#### Directions for this task
A stretch of the entries below is to be set down exactly, running from the line with "has height=576, width=1024." through the line with "Task: Click the Notification", both included, and no other line.

[[ Records for the task, beginning ]]

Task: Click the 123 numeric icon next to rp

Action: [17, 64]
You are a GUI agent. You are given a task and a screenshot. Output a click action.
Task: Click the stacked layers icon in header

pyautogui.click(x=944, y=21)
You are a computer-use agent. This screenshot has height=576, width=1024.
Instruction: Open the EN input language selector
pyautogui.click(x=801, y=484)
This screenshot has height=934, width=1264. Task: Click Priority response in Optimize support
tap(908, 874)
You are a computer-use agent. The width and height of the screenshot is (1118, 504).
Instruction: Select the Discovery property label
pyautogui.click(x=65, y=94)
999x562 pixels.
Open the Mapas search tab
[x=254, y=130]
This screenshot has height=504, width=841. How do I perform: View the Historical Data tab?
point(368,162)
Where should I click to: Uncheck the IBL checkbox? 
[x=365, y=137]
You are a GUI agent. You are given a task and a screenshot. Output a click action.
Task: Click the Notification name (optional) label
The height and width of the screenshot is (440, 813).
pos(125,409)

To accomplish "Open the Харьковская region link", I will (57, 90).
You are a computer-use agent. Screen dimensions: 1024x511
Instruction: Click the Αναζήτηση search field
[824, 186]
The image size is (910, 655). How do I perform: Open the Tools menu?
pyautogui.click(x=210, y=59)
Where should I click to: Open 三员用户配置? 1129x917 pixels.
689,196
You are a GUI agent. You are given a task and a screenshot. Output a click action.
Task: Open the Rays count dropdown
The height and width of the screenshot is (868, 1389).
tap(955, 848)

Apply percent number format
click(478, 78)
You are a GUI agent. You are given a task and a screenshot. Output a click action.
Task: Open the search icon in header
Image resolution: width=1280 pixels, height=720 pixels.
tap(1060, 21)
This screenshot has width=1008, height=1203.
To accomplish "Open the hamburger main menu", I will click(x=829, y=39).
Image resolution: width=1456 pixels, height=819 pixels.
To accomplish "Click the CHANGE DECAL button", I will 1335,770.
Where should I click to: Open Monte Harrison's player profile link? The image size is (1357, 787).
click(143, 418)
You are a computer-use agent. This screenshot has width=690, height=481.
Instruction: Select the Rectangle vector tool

[[ Records for the task, end ]]

#### Result below
You are a computer-use agent. This screenshot has height=576, width=1024.
Instruction: Open the EN input language selector
pyautogui.click(x=801, y=484)
This screenshot has height=934, width=1264. Task: Click Priority response in Optimize support
tap(908, 874)
You are a computer-use agent. The width and height of the screenshot is (1118, 504).
Instruction: Select the Discovery property label
pyautogui.click(x=65, y=94)
999x562 pixels.
Open the Mapas search tab
[x=254, y=130]
This screenshot has height=504, width=841. How do I perform: View the Historical Data tab?
point(368,162)
Where should I click to: Uncheck the IBL checkbox? 
[x=365, y=137]
You are a GUI agent. You are given a task and a screenshot. Output a click action.
Task: Click the Notification name (optional) label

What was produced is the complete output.